[EXERCISE]: Pictures aside, reproduce exactly and only the lines from the one containing "Where should I" through the end of the records.
=======
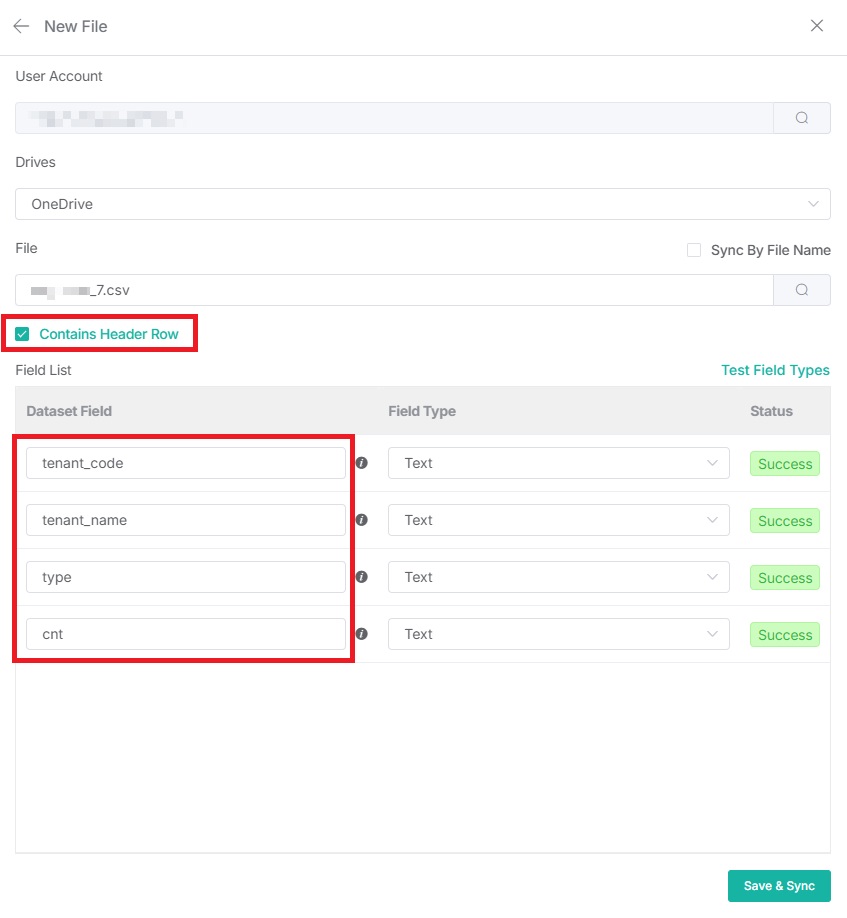This screenshot has height=918, width=847.
Task: Click the File name input box
Action: (394, 290)
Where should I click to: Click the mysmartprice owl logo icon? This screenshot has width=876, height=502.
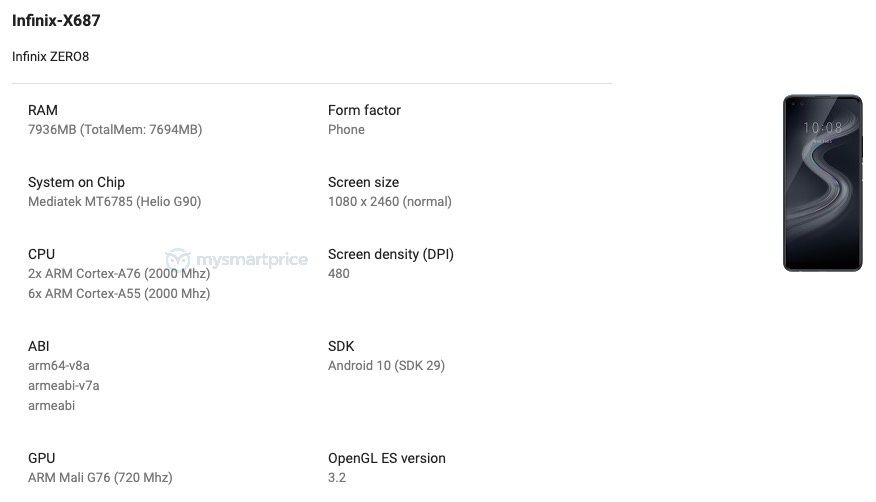point(178,259)
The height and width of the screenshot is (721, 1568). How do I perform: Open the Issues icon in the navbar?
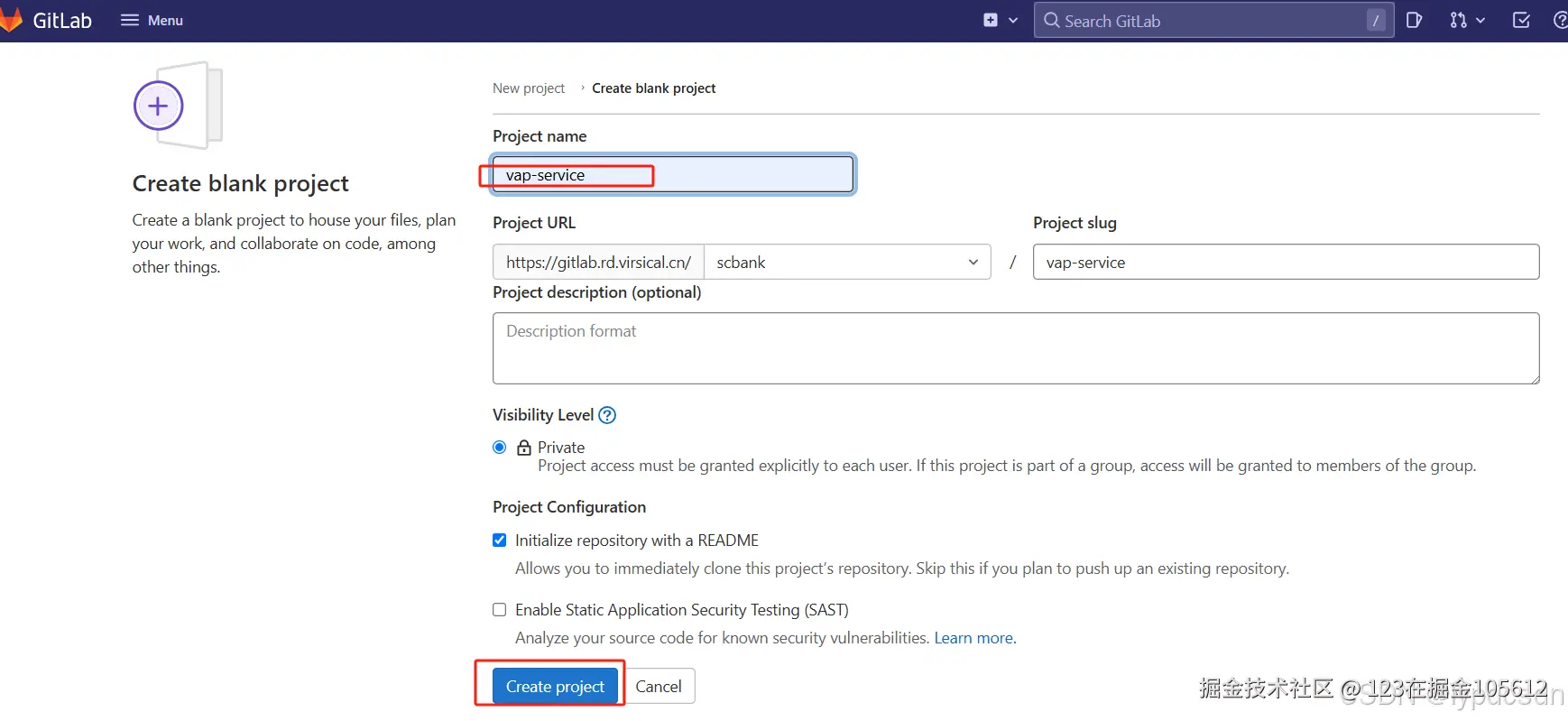pos(1414,20)
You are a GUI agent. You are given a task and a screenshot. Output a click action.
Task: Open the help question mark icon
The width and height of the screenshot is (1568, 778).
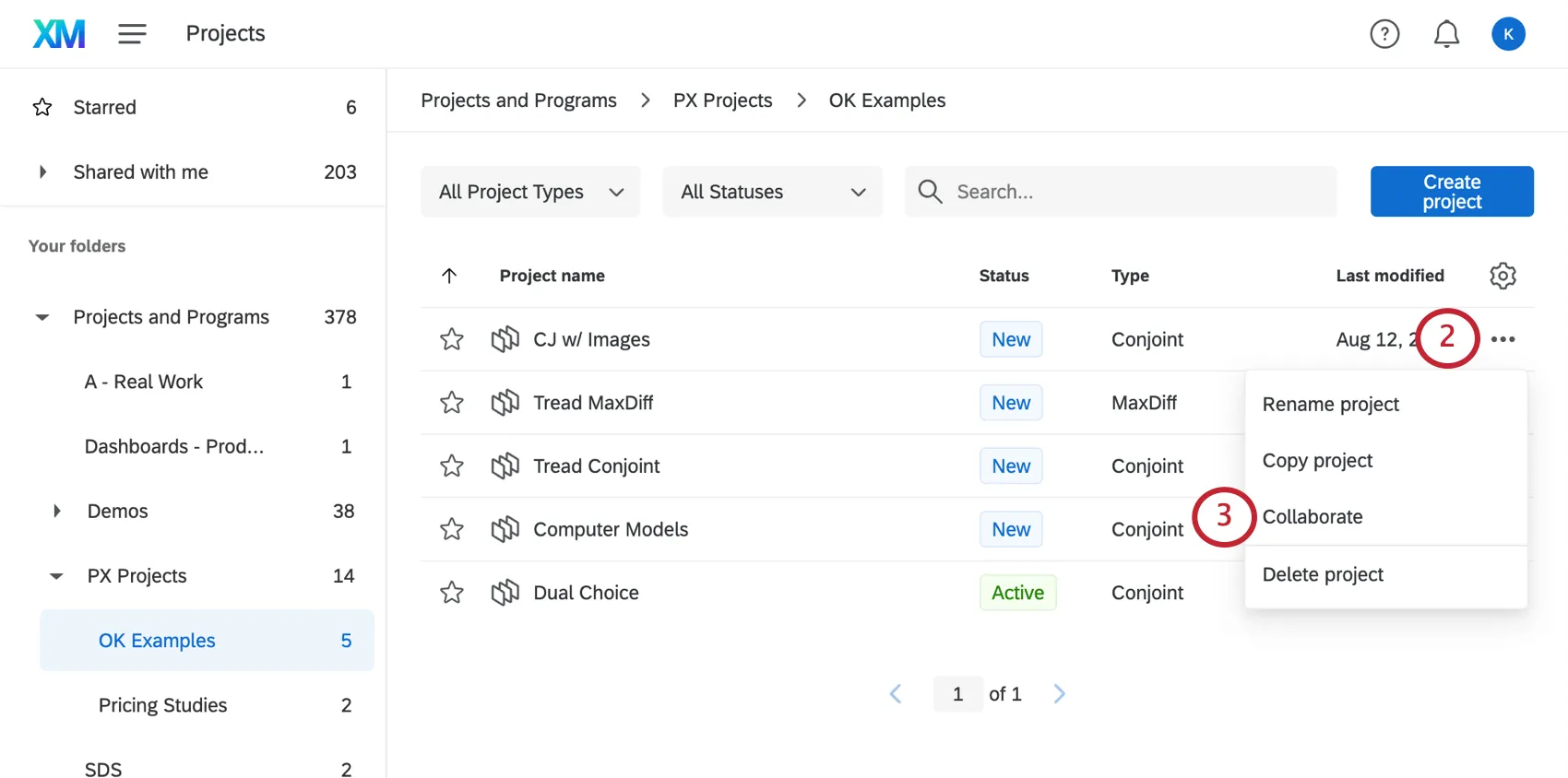(1384, 34)
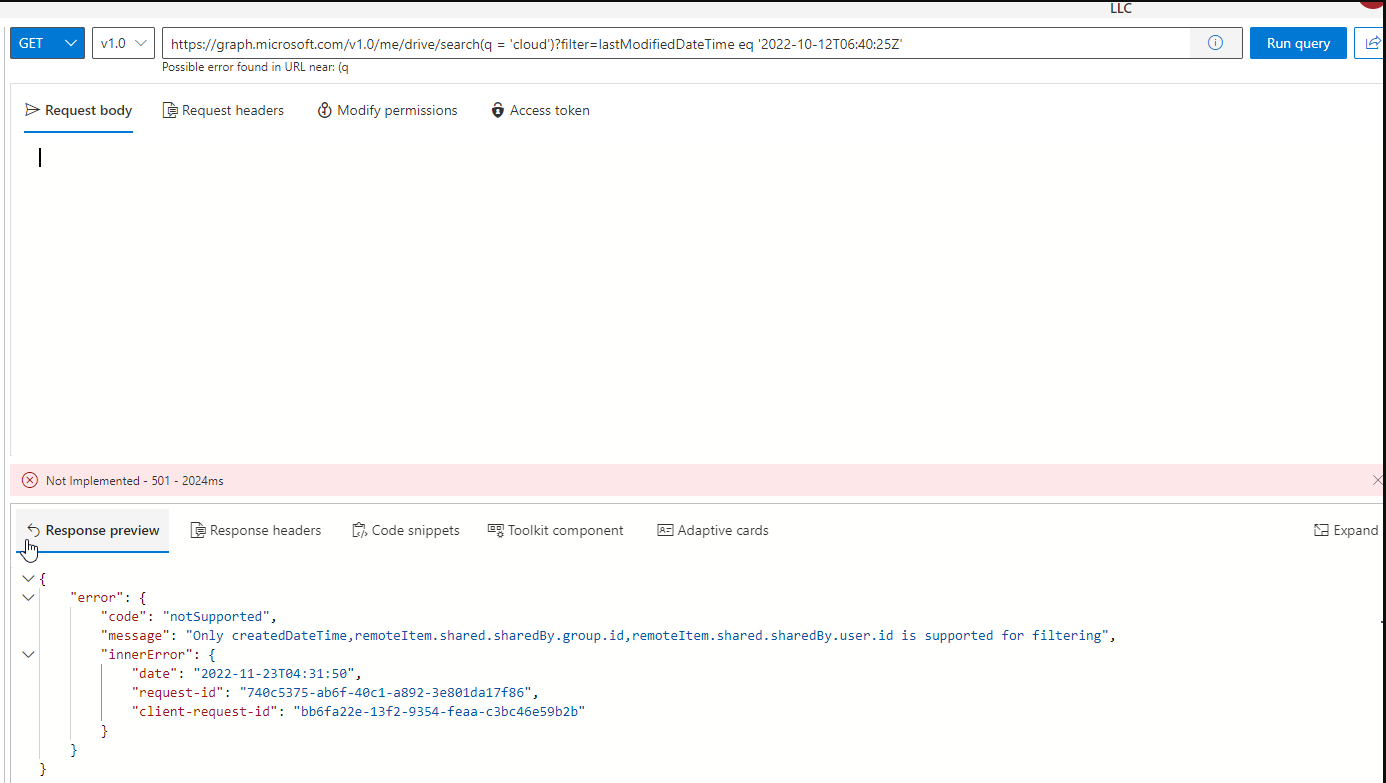Image resolution: width=1386 pixels, height=783 pixels.
Task: Click the Toolkit component icon
Action: [494, 530]
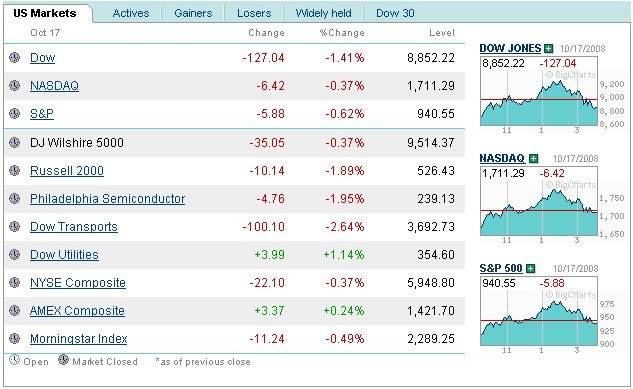Expand the S&P 500 chart plus icon
Screen dimensions: 633x389
530,268
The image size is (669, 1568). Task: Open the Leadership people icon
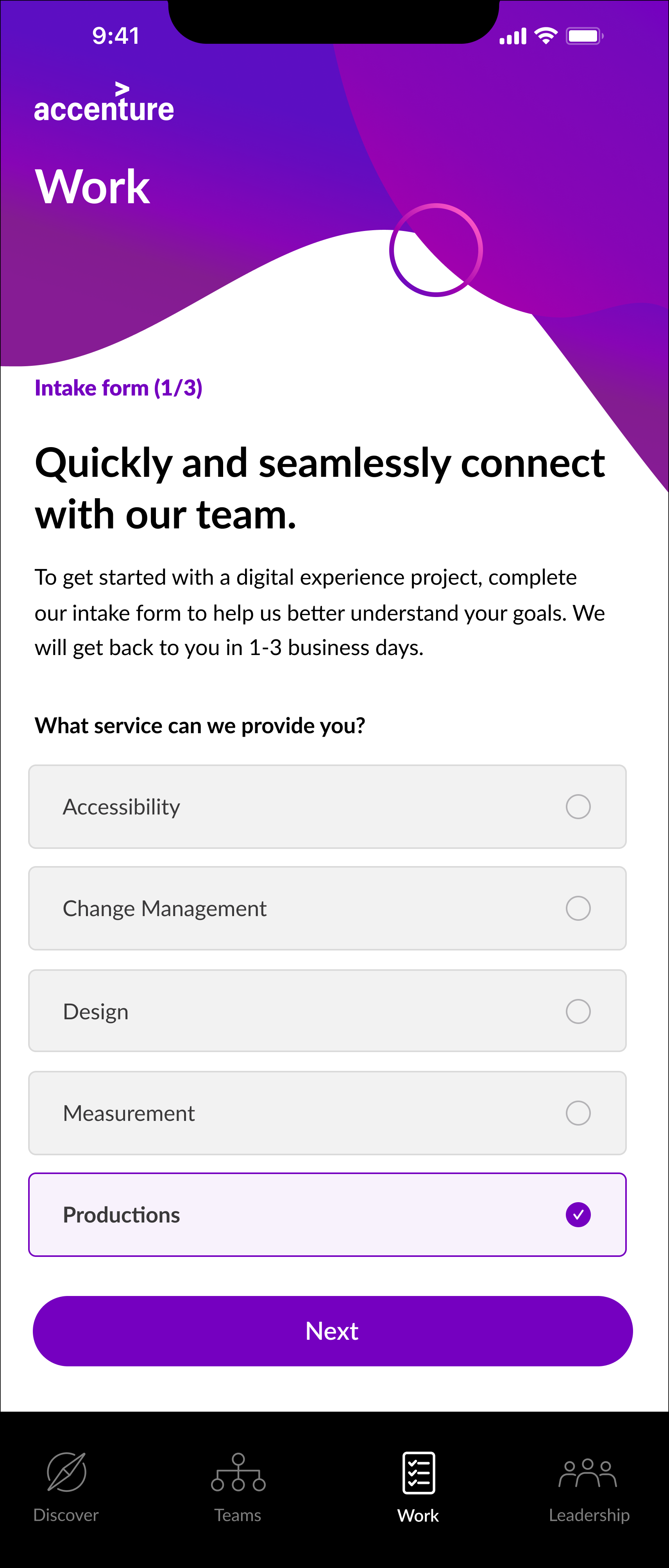pos(588,1472)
=======
[ANSWER SECTION]:
Where should I click to: Click the mysmartprice owl logo icon? This screenshot has width=876, height=502.
point(178,259)
The height and width of the screenshot is (721, 1568). How do I perform: Open the Issues icon in the navbar?
pos(1414,20)
You are a GUI agent. You are given a task and a screenshot. Output a click action.
Task: Open the help question mark icon
The width and height of the screenshot is (1568, 778).
(1384, 34)
Image resolution: width=1386 pixels, height=783 pixels.
Task: Click the Toolkit component icon
Action: [494, 530]
Expand the S&P 500 chart plus icon
Screen dimensions: 633x389
530,268
The image size is (669, 1568). Task: Open the Leadership people icon
pos(588,1472)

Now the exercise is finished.